Stored items

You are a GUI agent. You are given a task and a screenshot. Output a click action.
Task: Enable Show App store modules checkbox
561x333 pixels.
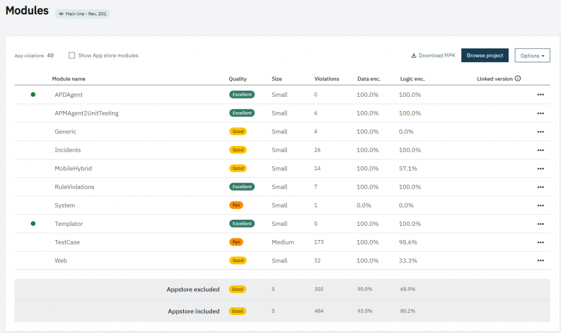click(72, 55)
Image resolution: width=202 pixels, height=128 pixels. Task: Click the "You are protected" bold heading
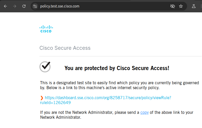click(117, 68)
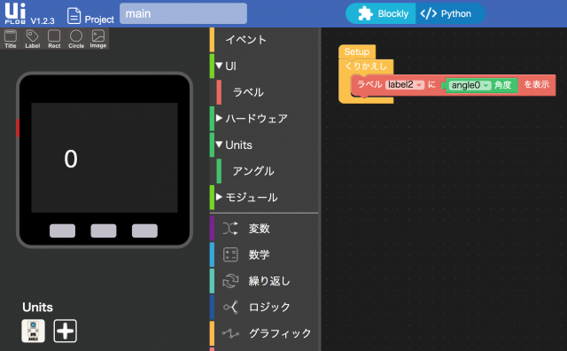The image size is (567, 351).
Task: Open the label2 dropdown in block
Action: click(x=405, y=85)
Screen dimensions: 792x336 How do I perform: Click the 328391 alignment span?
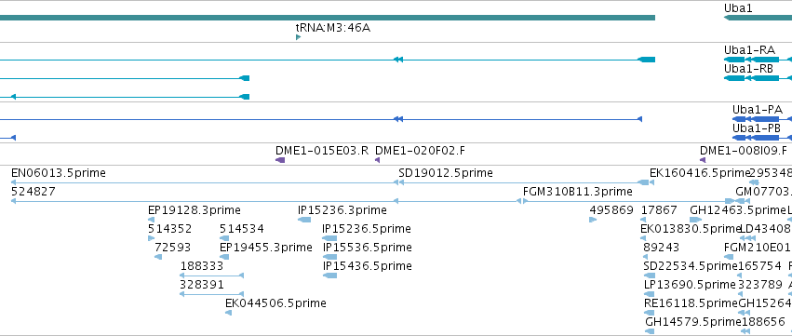(211, 294)
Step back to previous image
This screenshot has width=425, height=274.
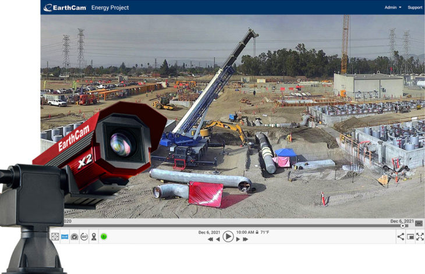click(218, 239)
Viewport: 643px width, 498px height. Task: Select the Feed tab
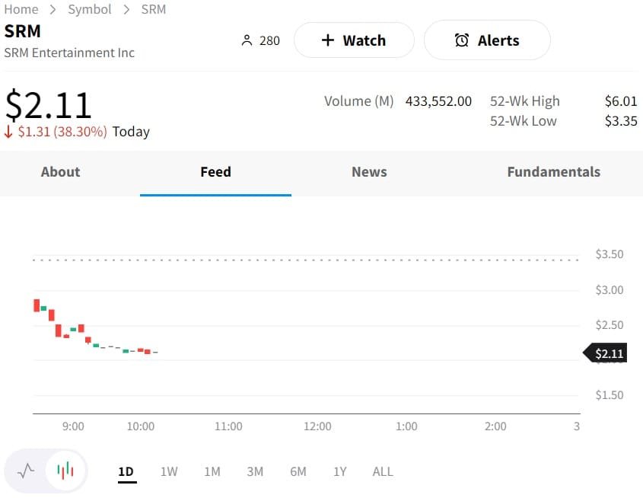215,172
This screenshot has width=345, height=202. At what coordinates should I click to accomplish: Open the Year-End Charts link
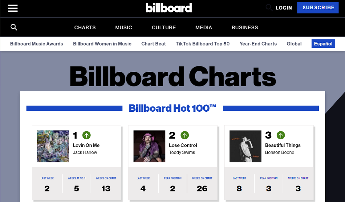(258, 44)
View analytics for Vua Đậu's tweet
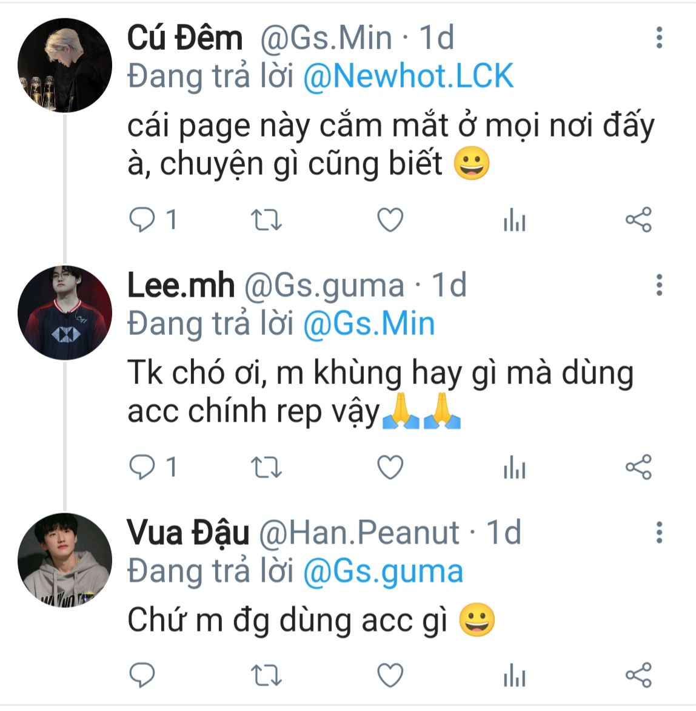 [514, 676]
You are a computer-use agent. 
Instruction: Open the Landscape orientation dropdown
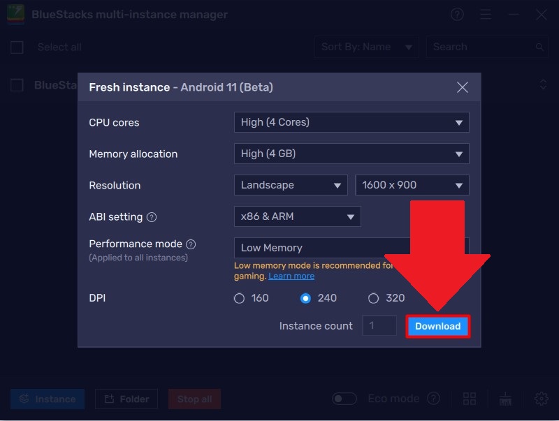coord(290,185)

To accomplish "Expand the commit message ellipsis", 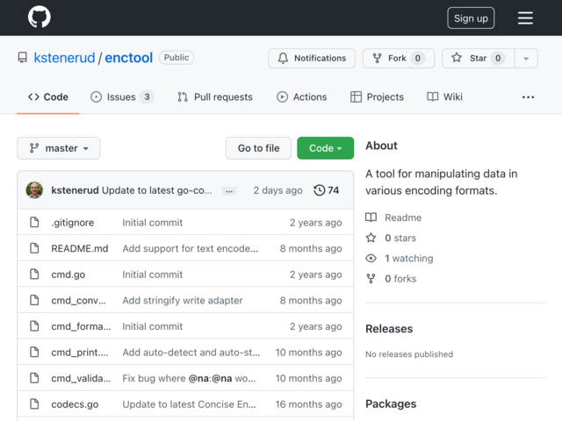I will pos(229,191).
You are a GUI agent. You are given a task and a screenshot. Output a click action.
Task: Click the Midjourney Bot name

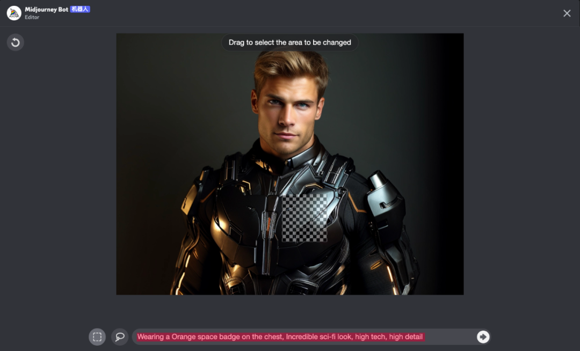click(x=46, y=10)
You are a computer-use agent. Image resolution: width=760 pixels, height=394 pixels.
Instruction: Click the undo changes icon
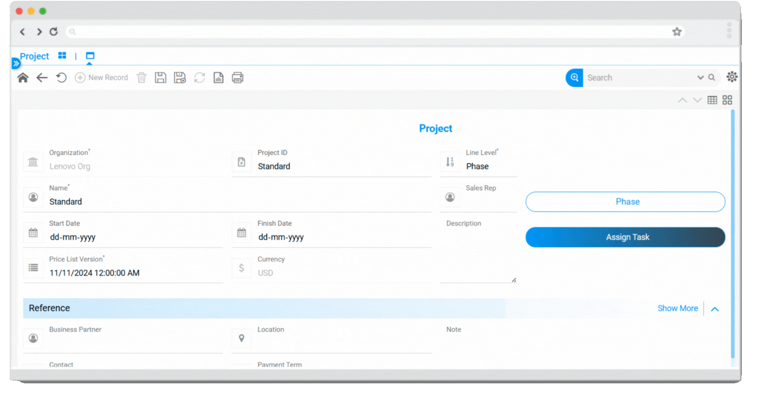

[EXERCISE REQUIREMENTS] Output only the lines running from the one containing "Task: Click the Midjourney Bot name" to the end of the records, inclusive and exact; skip the pictures.

[YOUR RESPONSE]
Task: Click the Midjourney Bot name

click(x=46, y=10)
You are a computer-use agent. Image resolution: width=760 pixels, height=394 pixels.
Instruction: Click the undo changes icon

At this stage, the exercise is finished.